Enter interoperability standards.
The governing body of interoperability standards is a global non-profit called Integrating the Healthcare Enterprise (IHE). Founded in 1997 by HIMSS and RSNA, IHE facilitates the “collaboration of healthcare providers and industry leaders to work together to improve interoperability and exchange of health information.”
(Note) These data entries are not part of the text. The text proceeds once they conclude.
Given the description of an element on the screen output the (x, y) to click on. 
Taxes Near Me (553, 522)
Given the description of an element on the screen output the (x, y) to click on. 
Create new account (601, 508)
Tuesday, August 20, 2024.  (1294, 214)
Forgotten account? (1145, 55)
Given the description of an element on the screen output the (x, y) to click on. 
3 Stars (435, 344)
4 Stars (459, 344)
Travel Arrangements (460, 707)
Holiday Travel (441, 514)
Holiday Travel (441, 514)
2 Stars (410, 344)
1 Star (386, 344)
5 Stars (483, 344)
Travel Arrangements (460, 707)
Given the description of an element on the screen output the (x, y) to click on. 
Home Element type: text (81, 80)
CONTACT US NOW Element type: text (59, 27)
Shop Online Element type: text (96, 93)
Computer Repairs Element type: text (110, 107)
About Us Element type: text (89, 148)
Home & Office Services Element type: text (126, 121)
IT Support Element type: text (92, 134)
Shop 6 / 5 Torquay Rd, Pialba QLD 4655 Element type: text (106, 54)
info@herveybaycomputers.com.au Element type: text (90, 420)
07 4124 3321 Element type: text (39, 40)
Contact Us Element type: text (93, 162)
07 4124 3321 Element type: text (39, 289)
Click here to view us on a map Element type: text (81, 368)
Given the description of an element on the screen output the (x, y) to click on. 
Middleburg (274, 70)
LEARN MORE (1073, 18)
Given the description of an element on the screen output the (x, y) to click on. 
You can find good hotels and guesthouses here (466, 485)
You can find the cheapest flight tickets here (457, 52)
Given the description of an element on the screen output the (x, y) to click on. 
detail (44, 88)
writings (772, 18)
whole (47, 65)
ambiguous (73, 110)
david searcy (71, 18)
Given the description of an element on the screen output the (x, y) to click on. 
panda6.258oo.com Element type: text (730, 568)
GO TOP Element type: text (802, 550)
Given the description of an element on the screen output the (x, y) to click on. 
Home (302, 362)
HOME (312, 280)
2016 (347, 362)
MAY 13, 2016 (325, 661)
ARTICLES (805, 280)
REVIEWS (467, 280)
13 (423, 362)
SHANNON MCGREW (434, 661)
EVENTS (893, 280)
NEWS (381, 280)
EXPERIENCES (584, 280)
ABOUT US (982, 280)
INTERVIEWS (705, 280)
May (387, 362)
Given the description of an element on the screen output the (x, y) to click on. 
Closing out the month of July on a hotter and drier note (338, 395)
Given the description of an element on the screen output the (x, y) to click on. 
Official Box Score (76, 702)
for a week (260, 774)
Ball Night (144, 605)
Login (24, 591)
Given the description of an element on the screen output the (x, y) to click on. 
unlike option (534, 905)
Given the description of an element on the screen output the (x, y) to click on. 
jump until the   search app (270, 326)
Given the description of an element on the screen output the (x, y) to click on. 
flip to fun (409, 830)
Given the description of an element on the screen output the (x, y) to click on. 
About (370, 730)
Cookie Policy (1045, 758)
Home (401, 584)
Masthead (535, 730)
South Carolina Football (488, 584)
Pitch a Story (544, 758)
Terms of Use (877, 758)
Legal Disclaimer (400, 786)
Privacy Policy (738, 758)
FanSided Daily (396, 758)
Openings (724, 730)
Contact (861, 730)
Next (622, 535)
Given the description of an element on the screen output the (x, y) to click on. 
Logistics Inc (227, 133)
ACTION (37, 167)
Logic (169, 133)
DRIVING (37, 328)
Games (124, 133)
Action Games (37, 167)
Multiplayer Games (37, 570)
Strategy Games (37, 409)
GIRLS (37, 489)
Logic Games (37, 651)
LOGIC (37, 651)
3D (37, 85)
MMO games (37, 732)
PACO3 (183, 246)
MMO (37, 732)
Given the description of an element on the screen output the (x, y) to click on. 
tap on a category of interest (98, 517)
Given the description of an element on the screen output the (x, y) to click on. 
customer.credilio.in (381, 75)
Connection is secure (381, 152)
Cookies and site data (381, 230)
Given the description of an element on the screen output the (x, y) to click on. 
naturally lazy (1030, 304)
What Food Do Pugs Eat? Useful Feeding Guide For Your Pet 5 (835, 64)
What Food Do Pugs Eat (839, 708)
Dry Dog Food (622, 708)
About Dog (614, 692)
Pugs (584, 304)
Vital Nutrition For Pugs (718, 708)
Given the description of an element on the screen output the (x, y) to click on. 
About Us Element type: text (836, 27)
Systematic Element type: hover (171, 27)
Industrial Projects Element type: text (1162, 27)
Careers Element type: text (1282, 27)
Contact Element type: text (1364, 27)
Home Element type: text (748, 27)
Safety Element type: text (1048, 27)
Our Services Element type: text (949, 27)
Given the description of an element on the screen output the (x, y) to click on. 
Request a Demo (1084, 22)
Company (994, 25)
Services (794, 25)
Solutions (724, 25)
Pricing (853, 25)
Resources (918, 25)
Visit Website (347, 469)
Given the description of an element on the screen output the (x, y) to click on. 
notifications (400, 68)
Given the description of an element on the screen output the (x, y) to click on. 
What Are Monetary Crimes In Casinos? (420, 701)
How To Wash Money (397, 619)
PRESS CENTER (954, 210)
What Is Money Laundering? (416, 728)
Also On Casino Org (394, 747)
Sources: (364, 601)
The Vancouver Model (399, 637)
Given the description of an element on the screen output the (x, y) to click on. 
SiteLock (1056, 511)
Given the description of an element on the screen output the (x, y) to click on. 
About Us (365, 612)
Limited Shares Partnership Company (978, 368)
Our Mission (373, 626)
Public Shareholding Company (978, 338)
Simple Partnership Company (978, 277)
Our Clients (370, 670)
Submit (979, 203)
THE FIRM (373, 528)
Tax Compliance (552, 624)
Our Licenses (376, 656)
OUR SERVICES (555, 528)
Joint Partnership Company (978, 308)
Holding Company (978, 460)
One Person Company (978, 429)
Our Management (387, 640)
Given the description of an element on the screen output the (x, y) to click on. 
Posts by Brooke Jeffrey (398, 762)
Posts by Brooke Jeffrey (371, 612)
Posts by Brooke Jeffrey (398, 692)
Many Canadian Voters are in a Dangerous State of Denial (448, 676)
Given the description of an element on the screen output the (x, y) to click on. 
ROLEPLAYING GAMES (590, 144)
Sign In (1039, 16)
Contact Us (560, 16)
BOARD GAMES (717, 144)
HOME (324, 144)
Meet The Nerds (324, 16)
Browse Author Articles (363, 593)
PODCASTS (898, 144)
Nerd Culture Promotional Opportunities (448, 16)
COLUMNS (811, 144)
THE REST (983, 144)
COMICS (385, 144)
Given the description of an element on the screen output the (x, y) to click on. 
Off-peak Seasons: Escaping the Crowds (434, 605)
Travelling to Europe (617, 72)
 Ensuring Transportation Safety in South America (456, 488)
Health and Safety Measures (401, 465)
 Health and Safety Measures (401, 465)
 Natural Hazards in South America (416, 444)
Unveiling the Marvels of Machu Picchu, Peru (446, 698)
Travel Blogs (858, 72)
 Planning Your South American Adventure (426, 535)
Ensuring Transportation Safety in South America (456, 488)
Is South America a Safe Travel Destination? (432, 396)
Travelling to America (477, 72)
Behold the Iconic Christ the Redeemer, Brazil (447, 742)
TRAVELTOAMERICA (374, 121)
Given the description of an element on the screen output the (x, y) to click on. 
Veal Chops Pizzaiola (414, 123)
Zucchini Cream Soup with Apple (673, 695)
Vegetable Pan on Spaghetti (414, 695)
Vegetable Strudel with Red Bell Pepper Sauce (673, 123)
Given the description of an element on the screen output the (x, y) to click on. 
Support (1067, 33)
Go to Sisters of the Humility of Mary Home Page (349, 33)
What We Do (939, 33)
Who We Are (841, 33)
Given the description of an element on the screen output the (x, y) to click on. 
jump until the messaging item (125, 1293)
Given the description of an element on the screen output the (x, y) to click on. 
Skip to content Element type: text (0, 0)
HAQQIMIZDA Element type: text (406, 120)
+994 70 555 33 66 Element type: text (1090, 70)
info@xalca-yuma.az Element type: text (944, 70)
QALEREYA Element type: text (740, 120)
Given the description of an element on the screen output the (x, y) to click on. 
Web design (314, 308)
This collaboration involves more than 700 member organizations around the globe and thousands of volunteers working on 12 major areas of clinical and operational domains:
|Eye Care||IT Infrastructure||Laboratory|
|Patient Care Coordination||Patient Care Devices||Pharmacy|
|Quality, Research and Public Health||Radiation Oncology||Radiology|
Their work culminates in published Profiles, or frameworks, for health IT production environments. IHE USA States:
“Each IHE Profile describes a clinical requirement and solution for systems integration. It defines functional components, called IHE Actors, by specifying in careful detail the transactions each IHE Actor must perform, based on standards such as DICOM, HL7 and many others. This detailed information allows IT professionals to implement IHE profiles into health IT systems.”
Without such frameworks, interoperability and healthcare system integrations will remain expensive, complex and sure to delay the seamless electronic exchange of health information. And – even with meaningful use delays in place – the risk of decertification sits directly on the shoulders of IT.
IHE is driving vendors and healthcare providers to a shared, successful end game. Qvera is actively in support of IHE efforts.
For more information on IHE frameworks, and how Qvera is supporting them, connect with us.
1 The 2015 Continuing Resolution Omnibus (‘Cromnibus’) spending bill passed early this year introduced the potential of decertification for those EHRs that prevent the electronic exchange of health information – a practice Cromnibus refers to as ‘Data Blocking.’